Police stated earlier that an officer had also been hurt during the assaults.
The shooting began just hours before Austria was to re-impose a coronavirus lockdown, with people out in bars and restaurants enjoying a final night of relative freedom.
The attacks started at around 8 pm (1900 GMT) when the first gunshots were heard in the city’s centrally located first district.
In a press conference early Tuesday, Interior Minister Karl Nehammer said: “According to what we currently know, there is at least one attacker who is still on the run.”
Speaking to ORF, Austrian leader Kurz had said that the attackers were “were very well equipped with automatic weapons” and had “prepared professionally”.
Earlier, he tweeted: “Our police will act decisively against the perpetrators of this repulsive terror attack,” adding that “we will never be intimidated by terrorism and we will fight this attack with all means”.
Kurz said that while police were concentrating on the anti-terror operation, the army would take over the security of major buildings in Vienna.
Nehammer urged Vienna residents to remain in their homes and keep away from all public places or public transport.
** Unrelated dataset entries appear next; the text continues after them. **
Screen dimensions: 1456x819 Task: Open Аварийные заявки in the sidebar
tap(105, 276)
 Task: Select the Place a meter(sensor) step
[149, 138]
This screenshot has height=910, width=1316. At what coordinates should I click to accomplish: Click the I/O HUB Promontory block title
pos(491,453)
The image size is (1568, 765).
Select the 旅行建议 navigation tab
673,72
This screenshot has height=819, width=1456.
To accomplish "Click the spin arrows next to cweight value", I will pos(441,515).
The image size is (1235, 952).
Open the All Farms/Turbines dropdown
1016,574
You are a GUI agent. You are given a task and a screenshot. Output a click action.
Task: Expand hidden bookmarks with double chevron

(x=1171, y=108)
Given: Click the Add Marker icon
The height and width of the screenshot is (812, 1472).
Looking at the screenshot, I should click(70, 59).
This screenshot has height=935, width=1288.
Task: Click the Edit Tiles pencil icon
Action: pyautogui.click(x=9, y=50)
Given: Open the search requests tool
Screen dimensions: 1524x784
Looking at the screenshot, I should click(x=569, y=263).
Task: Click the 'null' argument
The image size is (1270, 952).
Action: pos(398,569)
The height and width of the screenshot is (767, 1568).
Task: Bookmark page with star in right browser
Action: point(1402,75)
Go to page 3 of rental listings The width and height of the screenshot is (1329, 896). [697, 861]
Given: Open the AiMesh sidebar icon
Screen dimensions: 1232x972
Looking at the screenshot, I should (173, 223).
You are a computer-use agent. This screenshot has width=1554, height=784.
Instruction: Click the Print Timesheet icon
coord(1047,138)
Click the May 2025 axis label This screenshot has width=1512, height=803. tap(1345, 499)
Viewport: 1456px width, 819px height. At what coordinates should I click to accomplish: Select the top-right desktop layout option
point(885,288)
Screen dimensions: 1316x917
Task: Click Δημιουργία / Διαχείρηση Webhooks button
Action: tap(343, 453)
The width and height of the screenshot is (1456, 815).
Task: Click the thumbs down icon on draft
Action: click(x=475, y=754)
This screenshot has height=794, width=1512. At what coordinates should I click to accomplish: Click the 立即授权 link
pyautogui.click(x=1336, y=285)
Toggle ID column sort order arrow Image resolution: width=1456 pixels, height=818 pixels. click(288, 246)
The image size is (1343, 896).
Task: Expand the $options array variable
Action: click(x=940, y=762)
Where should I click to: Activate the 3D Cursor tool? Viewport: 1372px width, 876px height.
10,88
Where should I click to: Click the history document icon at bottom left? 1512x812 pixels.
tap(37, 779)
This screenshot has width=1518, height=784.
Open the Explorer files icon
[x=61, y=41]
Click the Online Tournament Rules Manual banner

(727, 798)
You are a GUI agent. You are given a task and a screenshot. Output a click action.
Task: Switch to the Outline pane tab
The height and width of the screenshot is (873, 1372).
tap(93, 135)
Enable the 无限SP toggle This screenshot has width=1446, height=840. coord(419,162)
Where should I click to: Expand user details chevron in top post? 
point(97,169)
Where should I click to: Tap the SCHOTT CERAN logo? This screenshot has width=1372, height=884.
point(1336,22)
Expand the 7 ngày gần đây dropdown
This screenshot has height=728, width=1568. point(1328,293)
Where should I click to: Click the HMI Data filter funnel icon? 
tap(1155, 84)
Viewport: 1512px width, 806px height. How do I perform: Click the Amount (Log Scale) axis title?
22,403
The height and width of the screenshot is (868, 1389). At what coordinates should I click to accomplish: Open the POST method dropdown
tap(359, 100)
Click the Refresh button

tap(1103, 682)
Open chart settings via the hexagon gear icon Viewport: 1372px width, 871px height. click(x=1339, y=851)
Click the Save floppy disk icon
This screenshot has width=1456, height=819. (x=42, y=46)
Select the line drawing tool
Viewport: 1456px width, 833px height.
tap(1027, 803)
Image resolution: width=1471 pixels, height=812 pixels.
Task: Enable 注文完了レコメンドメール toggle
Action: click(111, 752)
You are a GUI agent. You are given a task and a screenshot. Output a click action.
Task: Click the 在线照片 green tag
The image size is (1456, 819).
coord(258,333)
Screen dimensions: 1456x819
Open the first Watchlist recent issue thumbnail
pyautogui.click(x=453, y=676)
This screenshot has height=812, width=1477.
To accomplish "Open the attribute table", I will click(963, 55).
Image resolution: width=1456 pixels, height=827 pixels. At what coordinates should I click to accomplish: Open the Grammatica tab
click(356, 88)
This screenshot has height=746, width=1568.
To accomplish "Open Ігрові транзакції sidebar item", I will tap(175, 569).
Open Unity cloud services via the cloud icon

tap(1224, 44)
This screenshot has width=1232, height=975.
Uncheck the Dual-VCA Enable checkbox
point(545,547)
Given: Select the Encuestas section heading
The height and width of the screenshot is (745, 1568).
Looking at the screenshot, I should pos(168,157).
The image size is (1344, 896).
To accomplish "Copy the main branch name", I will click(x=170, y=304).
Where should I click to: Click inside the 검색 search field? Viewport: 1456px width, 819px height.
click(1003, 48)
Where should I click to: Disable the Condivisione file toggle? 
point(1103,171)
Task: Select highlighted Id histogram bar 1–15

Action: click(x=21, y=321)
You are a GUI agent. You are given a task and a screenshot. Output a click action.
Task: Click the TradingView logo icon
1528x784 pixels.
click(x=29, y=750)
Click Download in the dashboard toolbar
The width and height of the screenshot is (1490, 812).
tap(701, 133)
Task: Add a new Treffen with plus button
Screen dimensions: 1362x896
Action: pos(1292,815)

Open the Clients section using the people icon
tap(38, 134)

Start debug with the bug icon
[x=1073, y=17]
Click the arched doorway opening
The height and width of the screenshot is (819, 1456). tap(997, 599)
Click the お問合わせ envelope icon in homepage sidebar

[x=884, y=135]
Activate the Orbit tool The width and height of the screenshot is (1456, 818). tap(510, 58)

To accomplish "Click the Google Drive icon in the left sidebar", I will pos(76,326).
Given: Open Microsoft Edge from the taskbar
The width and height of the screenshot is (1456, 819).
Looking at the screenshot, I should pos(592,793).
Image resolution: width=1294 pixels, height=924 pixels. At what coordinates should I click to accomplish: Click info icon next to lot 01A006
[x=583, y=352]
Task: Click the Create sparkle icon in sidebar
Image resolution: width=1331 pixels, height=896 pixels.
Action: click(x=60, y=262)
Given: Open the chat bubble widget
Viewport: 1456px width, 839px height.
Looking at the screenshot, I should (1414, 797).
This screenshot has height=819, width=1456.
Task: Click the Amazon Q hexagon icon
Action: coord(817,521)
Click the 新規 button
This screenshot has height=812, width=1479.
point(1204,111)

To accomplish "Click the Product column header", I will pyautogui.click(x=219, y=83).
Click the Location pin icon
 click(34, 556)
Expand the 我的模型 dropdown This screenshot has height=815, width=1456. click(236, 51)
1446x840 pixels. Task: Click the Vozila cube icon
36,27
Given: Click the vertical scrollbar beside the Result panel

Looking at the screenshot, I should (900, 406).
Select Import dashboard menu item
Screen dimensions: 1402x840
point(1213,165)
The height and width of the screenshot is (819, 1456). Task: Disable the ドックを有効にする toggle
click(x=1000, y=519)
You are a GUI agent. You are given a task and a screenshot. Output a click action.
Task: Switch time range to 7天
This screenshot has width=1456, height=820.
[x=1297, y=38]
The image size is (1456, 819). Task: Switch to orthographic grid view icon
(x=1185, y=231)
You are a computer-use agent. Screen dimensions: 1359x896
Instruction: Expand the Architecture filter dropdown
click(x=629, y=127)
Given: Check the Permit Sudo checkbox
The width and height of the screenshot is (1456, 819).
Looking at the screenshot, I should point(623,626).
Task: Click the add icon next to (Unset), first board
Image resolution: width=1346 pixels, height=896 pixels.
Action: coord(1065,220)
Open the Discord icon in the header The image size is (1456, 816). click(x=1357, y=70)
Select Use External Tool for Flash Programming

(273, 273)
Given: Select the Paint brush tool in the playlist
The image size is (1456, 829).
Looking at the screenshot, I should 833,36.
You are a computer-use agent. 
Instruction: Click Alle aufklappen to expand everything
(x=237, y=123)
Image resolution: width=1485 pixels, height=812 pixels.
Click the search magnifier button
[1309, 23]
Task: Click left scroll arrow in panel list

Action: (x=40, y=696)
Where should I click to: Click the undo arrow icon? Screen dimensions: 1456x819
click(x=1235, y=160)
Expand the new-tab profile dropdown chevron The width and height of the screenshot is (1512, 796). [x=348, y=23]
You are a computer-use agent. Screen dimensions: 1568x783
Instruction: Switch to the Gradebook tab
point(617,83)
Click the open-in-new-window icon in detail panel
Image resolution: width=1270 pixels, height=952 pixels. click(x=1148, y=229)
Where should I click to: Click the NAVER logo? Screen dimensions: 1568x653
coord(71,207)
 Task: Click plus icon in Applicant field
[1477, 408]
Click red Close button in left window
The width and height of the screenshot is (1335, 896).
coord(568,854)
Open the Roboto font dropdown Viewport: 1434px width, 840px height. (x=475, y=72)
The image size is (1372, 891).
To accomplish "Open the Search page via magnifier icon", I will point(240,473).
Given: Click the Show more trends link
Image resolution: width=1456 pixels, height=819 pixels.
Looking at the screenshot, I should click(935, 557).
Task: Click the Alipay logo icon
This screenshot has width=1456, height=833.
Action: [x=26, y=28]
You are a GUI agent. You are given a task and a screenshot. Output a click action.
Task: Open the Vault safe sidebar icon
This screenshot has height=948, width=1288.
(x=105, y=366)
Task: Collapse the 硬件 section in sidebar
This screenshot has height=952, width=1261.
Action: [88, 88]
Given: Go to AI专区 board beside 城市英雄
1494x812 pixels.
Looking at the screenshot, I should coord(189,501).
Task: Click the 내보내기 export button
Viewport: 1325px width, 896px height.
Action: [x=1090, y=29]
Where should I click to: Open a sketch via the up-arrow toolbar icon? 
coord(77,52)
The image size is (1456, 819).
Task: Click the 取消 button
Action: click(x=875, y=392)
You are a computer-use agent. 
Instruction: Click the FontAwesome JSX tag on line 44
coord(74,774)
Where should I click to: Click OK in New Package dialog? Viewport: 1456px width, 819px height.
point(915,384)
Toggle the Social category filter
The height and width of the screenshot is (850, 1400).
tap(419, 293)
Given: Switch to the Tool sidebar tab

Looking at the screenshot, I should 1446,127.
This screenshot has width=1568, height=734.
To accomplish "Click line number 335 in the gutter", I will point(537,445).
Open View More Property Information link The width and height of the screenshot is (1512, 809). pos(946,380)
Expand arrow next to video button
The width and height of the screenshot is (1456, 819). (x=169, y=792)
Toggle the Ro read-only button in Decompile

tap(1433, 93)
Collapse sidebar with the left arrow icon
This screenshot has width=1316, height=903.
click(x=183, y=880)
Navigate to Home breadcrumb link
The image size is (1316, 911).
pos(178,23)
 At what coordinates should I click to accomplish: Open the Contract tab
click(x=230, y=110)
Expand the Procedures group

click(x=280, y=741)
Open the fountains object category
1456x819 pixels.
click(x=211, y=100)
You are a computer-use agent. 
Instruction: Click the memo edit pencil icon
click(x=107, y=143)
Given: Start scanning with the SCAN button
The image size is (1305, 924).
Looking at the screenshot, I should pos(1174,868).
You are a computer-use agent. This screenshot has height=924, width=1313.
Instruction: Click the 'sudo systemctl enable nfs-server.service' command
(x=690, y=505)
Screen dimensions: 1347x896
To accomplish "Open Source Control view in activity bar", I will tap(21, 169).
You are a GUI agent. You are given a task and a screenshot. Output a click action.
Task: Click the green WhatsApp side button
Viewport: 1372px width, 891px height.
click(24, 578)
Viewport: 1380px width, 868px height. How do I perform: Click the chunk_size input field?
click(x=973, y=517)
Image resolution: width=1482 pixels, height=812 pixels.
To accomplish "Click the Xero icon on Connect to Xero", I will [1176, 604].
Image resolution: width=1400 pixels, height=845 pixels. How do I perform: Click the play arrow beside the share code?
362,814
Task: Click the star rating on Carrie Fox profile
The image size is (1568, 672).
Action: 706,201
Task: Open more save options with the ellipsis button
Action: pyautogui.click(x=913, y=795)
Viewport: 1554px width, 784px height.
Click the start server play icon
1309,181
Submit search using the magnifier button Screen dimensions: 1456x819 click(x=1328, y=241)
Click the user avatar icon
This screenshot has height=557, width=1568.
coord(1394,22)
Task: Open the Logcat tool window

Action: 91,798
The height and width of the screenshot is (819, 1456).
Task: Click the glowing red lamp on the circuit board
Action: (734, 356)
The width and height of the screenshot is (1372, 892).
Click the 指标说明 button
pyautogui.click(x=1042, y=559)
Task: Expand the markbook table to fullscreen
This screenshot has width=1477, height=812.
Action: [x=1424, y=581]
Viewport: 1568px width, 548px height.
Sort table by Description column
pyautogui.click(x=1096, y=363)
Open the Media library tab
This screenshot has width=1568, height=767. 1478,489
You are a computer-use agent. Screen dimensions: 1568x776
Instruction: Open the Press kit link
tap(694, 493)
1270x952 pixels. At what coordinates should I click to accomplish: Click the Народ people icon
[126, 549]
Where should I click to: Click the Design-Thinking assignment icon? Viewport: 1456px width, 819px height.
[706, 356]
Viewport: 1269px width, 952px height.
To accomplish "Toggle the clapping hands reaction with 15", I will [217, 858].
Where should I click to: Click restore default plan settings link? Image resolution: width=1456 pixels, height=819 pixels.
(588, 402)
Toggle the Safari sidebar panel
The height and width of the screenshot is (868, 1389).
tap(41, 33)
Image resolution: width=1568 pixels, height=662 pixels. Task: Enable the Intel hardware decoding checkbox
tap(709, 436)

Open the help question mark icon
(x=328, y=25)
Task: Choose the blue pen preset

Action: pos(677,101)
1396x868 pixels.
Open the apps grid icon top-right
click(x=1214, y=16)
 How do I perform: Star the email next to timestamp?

He said that children would not be expected at school on Tuesday in Vienna.
Sirens and helicopters could be heard in the city centre as emergency services responded to the attack.
An AFP photographer said that large numbers of police were guarding an area near the city’s world-famous opera house.
The location of the initial shooting was close to a major synagogue.
The president of Vienna’s Jewish community Oskar Deutsch said that shots had been fired “in the immediate vicinity” of the Stadttempel synagogue, but added that it was currently unknown whether the temple itself had been the target of an attack.
He said that the synagogue and office buildings at the same address had been closed at the time of the attack.
– ‘Cowardly act’ –
“It sounded like firecrackers, then we realised it was shots,” said one eyewitness quoted by public broadcaster ORF.
A shooter had “shot wildly with an automatic weapon” before police arrived and opened fire, the witness added.
Austria had until now been spared the sort of major attacks that have hit other European countries.
President Emmanuel Macron of France, which has experienced two serious attacks in recent weeks, tweeted that “we French share the shock and sorrow of the Austrian people”.
“After France, it’s a friendly nation that has been attacked,” he added, referring to the killing on Thursday of three people by an attacker in the southern city of Nice and the beheading of a schoolteacher by a suspected Islamist outside Paris several days before.
EU Council chief Charles Michel tweeted that the bloc “strongly condemns this cowardly act”.
And Germany’s foreign ministry tweeted that the reports from Austria were “horrifying and disturbing”.
“We can’t give in to hatred that is aimed at dividing our societies,” the ministry added.
Czech police said they were conducting checks on the border with Austria.
“Police are carrying out random checks of vehicles and passengers on border crossings with Austria as a preventive measure in relation to the terror attack in Vienna,” Czech police tweeted.
Italian Prime Minister Giuseppe Conte also “strongly condemned” the shootings.